Education Minister, John O’Dowd has responded to concerns raised by some schools in relation to technical issues with the new computer based assessment system.
A number of primary schools have contacted CCEA to advise that their pupils were experiencing difficulties when completing computer based assessments in literacy and numeracy. Based on the information provided to date the difficulties are related to system and network issues and not to any problems with the assessment programs themselves.
The Minister said: “I am aware that a number of schools are experiencing technical difficulties when accessing the new statutory computer-based assessments. I am obviously concerned at the impact this may have on teachers and, more importantly, on pupils and have asked those involved to make every effort to resolve this issue as a matter of urgency.
“It is important to note that these problems were not encountered during the significant period of testing prior to their introduction and they are not affecting every school. Nonetheless, the intermittent nature of the problem makes it difficult to resolve and CCEA and C2K have been working with the service provider, Northgate, to try to establish the causes. I have asked them to report back to me on this issue as quickly as possible.”
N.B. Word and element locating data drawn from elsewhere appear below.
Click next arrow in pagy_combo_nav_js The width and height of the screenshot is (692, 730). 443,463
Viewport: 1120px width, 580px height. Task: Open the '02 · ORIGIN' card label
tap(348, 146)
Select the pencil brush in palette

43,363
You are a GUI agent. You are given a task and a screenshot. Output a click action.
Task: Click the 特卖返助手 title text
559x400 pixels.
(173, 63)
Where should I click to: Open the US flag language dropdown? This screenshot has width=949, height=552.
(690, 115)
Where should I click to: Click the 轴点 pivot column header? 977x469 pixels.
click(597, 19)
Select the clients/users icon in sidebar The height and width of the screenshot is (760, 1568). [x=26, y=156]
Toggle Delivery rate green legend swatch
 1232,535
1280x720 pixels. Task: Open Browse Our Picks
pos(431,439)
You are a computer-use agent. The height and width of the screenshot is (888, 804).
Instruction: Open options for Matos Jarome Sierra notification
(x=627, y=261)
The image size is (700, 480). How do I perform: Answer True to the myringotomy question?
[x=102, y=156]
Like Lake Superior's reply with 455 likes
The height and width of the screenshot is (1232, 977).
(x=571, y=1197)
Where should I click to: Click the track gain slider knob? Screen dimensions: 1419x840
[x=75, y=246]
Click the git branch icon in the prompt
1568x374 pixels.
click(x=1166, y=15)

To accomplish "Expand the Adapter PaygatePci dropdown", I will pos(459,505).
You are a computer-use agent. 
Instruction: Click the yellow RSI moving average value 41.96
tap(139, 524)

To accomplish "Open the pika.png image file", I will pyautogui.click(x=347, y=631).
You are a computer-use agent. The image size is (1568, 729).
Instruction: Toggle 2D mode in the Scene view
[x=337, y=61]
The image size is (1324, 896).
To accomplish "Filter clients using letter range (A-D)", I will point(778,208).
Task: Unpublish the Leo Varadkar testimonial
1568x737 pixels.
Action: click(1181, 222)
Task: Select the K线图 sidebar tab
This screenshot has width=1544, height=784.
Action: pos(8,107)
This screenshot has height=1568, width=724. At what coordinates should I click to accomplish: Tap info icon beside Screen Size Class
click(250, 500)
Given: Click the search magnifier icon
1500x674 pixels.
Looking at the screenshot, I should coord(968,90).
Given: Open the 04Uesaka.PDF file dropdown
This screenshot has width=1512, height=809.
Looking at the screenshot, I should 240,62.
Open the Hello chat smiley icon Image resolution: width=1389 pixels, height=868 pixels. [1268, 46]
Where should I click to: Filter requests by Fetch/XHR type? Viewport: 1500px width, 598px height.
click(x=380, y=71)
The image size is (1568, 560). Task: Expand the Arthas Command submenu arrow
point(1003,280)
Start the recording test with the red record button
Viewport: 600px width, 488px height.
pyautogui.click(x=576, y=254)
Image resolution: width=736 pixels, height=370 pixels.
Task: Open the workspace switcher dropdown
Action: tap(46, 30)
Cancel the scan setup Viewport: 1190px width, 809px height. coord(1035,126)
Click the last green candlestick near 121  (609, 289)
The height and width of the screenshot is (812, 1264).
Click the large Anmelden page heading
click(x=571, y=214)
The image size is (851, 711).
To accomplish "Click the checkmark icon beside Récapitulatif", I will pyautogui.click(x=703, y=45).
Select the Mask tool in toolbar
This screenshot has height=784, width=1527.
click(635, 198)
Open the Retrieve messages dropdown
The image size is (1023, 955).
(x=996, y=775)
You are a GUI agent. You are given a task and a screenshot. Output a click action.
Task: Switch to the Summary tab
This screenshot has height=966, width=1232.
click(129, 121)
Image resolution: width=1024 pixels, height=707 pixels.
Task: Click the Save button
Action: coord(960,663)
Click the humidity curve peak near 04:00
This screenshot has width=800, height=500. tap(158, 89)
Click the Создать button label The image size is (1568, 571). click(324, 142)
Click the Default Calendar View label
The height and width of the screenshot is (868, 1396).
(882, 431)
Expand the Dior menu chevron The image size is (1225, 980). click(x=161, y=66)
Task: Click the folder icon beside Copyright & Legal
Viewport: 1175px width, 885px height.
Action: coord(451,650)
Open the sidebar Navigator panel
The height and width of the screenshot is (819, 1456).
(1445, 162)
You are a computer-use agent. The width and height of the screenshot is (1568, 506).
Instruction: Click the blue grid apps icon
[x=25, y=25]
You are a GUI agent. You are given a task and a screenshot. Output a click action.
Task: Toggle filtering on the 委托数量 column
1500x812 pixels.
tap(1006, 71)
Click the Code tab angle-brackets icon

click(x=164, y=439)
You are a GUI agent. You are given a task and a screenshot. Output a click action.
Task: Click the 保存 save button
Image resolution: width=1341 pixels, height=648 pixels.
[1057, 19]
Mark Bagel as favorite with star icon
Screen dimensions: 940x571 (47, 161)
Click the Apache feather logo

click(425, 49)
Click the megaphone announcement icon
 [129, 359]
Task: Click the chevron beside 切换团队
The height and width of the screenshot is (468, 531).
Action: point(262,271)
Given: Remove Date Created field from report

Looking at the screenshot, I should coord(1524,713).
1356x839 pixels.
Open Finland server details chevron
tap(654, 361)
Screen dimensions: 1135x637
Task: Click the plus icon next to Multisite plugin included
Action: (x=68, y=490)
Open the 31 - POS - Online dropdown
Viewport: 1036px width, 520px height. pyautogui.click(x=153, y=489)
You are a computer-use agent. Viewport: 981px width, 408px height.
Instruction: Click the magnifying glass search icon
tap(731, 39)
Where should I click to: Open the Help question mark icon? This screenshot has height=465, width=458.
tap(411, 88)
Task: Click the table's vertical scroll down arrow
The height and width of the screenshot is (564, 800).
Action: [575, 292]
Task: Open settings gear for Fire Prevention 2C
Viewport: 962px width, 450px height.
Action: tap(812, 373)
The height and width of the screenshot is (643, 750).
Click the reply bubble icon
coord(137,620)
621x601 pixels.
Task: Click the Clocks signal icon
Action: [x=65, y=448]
The Minister continued: “The new assessments have been designed specifically for our local context and are an important element of our drive to raise standards in literacy and numeracy. They are diagnostic in nature, intended to assist the work of teachers and the understanding and engagement of parents and pupils.
“Schools have been advised that if the current difficulties in operating the new assessment is interfering with this purpose, or is causing distress to pupils, they should stop the assessments until they are advised that the issues have been addressed. Given the current circumstances, I believe it would be unreasonable to expect those schools who are encountering such difficulties to have conducted assessments and reported outcomes to parents by the end of the autumn term. My Department will be writing to schools to provide them with further guidance on this issue.”
In conclusion the Minister said: “I note that many schools have already conducted the assessments successfully and have made arrangements to report to parents and set up meetings this term. Indeed, given the value of autumn term parental meetings, I hope that the majority of schools will be in a position to conduct assessments and report as normal.
Finally, I want to reassure those schools affected by the technical problems that every effort is being made to resolve the situation as quickly as possible.”